El básquet local cumplió y disfrutó hasta donde pudo

Los clubes de básquet pasaron de tres meses sin actividad desde el inicio de la pandemia por el coronavirus, a trabajar con limitaciones en las últimas dos semanas, pero con el nuevo anuncio del Gobierno volverán a paralizarse.
Los clubes siguieron un estricto protocolo de higiene y seguridad y todos los jugadores, tanto de la rama masculina como femenina, se adaptaron a los cambios.
Las líneas marcadas, los espacios ya asignados y los horarios a respetar fueron algunos de los puntos que los dirigentes y entrenadores debieron hacer respetar en los días que trabajaron. En principio, las categorías más chicas fueron las primeras en volver a tener contacto con la “naranja”.
Sebastián Romero, entrenador de las divisiones formativas del Club Villa Soledad, contó a El Tribuno cómo fue la vuelta de los trabajos. “Nosotros volvimos el 22 de junio en tres categorías: mosquitos, de 4 a 8 años; premini, de 9 a 10 años, y mini, de 10 a 12 años.

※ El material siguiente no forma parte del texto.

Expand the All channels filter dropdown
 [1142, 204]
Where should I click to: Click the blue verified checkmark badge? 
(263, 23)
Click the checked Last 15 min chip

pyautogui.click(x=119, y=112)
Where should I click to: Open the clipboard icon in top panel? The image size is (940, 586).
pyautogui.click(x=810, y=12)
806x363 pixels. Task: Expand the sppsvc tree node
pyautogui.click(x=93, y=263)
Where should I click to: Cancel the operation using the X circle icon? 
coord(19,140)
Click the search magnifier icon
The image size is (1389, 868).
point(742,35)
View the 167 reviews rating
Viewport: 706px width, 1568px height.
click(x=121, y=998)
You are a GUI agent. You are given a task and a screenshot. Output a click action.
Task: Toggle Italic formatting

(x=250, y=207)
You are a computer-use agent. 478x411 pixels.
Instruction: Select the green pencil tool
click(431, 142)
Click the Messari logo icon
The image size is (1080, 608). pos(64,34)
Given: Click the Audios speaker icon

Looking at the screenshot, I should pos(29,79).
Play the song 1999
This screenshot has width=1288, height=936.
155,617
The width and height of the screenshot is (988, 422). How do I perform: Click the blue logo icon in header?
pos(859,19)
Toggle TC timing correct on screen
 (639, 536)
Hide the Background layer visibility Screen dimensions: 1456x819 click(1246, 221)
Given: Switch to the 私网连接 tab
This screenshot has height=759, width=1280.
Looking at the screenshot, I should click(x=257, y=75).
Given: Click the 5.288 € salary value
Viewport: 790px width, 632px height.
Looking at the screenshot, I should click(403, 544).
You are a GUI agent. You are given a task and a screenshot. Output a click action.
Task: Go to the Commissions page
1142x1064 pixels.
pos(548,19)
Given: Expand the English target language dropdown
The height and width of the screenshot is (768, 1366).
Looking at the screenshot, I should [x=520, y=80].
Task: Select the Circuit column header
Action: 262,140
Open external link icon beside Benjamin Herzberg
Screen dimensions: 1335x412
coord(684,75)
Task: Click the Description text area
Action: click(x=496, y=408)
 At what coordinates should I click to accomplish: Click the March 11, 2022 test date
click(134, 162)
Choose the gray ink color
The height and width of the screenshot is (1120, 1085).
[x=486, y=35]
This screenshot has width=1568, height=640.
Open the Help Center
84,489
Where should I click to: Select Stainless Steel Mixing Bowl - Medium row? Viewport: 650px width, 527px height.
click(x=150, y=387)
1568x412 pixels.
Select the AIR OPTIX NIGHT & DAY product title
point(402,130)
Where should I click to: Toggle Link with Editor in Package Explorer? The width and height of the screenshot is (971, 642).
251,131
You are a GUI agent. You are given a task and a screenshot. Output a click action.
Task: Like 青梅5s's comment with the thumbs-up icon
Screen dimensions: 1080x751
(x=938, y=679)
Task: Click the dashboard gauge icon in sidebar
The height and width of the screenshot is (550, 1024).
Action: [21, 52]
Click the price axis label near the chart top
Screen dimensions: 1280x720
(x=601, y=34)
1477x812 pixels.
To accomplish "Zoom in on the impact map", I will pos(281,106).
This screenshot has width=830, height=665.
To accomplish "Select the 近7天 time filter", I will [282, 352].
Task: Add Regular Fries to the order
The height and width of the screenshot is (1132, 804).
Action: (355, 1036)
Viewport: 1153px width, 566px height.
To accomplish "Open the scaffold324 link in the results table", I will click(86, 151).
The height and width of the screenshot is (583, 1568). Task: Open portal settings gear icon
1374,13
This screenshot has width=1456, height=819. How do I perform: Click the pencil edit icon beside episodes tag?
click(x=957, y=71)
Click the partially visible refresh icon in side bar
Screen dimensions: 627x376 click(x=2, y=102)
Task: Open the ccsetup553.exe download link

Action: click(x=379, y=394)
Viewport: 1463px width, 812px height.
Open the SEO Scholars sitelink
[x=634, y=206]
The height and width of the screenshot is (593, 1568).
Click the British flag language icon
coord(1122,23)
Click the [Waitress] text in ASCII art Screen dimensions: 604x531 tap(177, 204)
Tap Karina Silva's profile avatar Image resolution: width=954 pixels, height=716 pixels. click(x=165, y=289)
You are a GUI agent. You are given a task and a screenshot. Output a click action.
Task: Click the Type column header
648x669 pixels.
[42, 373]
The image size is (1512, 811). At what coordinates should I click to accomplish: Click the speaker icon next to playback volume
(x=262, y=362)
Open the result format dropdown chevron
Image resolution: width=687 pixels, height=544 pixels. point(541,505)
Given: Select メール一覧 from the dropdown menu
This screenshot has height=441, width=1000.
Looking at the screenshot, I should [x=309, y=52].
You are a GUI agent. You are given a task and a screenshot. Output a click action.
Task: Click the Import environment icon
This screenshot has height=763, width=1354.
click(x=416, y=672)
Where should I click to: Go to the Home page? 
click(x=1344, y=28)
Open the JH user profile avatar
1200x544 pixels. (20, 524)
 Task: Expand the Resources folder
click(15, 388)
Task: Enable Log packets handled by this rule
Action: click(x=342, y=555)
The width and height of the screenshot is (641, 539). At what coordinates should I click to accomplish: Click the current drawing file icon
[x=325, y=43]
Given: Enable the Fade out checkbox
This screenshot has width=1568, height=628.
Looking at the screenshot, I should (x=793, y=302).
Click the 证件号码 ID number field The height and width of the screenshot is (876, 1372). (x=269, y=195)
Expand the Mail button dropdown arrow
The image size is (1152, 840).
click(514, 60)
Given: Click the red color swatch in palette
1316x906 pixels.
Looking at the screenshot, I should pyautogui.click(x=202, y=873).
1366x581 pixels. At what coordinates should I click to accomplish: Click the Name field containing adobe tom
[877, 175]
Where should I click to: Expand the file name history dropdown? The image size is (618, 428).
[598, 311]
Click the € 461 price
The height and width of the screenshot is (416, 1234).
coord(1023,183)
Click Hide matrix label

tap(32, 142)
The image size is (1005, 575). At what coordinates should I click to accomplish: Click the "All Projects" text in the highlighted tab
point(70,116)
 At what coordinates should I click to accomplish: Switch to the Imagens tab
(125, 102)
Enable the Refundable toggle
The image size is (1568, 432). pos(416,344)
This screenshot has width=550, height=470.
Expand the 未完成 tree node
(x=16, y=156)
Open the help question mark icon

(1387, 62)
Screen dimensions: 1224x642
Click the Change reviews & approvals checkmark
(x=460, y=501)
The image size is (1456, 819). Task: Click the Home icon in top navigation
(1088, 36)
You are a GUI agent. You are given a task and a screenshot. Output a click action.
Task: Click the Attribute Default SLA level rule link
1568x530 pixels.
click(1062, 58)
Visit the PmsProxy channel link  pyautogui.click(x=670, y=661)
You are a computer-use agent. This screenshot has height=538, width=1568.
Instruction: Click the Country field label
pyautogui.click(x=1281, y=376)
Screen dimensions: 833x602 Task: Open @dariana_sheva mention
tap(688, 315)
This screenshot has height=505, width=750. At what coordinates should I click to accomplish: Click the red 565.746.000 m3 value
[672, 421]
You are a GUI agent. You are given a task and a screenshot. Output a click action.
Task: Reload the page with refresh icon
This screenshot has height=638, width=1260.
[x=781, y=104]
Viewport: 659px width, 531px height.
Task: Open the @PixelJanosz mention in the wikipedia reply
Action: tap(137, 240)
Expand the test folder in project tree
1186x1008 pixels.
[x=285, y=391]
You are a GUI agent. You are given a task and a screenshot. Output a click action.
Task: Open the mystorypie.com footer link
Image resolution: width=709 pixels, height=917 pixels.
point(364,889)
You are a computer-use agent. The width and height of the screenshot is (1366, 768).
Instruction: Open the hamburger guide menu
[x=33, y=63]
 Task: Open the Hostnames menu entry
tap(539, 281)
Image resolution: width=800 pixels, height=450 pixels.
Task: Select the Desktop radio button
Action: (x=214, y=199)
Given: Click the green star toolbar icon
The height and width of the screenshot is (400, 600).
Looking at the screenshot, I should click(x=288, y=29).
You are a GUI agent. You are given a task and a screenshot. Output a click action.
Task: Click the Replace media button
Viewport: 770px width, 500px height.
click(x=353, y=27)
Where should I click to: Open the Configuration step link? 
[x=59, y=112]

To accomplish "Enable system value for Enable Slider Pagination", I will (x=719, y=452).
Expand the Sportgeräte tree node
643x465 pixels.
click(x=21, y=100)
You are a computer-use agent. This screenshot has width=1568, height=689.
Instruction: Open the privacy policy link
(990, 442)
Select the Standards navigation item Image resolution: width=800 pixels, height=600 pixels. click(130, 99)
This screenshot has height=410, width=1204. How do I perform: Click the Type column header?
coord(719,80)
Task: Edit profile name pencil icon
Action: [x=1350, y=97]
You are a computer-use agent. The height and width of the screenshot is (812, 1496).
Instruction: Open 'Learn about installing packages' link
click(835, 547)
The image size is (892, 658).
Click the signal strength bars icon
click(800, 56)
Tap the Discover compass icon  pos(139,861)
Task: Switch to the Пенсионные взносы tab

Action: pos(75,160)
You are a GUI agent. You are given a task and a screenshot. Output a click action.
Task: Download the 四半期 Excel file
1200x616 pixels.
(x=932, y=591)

Solo nos permiten turnos con diez chicos, que duran aproximadamente cincuenta minutos, ya que luego de entrenar tenemos diez minutos para despacharlos”, comentó el profe Romero, quien luego detalló cómo fueron los días durante la pandemia: “Estuvimos haciendo entrenamientos virtuales, al principio se prendieron pero después no porque también tenían que seguir con el tema de la escuela”.
Durante las prácticas Romero especificó cómo fue la metodología de trabajo respetando el protocolo.
“Solo realizamos trabajos con pelota, técnicos e individuales. Cada jugador está con su pelota y sus materiales por el momento. Los chicos vienen muy atareados con las clases virtuales de las escuelas y vienen a despejarse. Afuera tenemos pintadas las zona de espera, el corredor de entrada. En la tribuna tenemos marcados puntos cada dos metros, que son las zonas individuales de ellos; antes les dábamos la merienda, ahora les damos una fruta”.
Con respecto a la comunicación con los padres, Romero comentó: “A los padres les hicimos firmar la declaración jurada, por la cual se comprometen a tomarles la temperatura a los chicos e informarlo. Y si están enfermitos, no mandarlos. Cada chico se maneja con su mochila, botella de agua, alcohol en gel, toalla y el abrigo. Y están restringidos los grifos al igual que los baños y vestuarios clausurados”.
Por su parte, Pablo Crauzas, entrenador y coordinador de las divisiones formativas de Independiente, explicó cómo trabajó el rojo en todas sus categorías.
“Cumplimos la segunda semana de entrenamientos en todas categorías con las medidas del protocolo. El club tuvo que pintar algunas zonas, poner cartelería y solo se permite entrenar hasta 10 chicos. Nosotros contamos con una pelota para cada chico y ellos hacen trabajos individualizados”.
El rojo abrió las puertas todos los días y cumplió con los requisitos para la vuelta a la actividad.
“Desde las 9 hasta las 20 está abierto el club, nos amoldamos a los horarios de los chicos. Si bien no se pueden hacer partidos, realizamos juegos en donde no incluye roce. Prácticamente es nulo el uso de vestuarios, salvo alguna urgencia mayor y somos nosotros, los entrenadores, los que controlamos la temperatura”.
Por último, Crauzas remarcó lo atípico que significó entrenar bajo estas normas.
“Sale de lo común, hay que mentalizar al jugador que solo estamos entrenando para mantenernos en actividad y no sabemos cuándo vamos a volver a jugar”, sintetizó.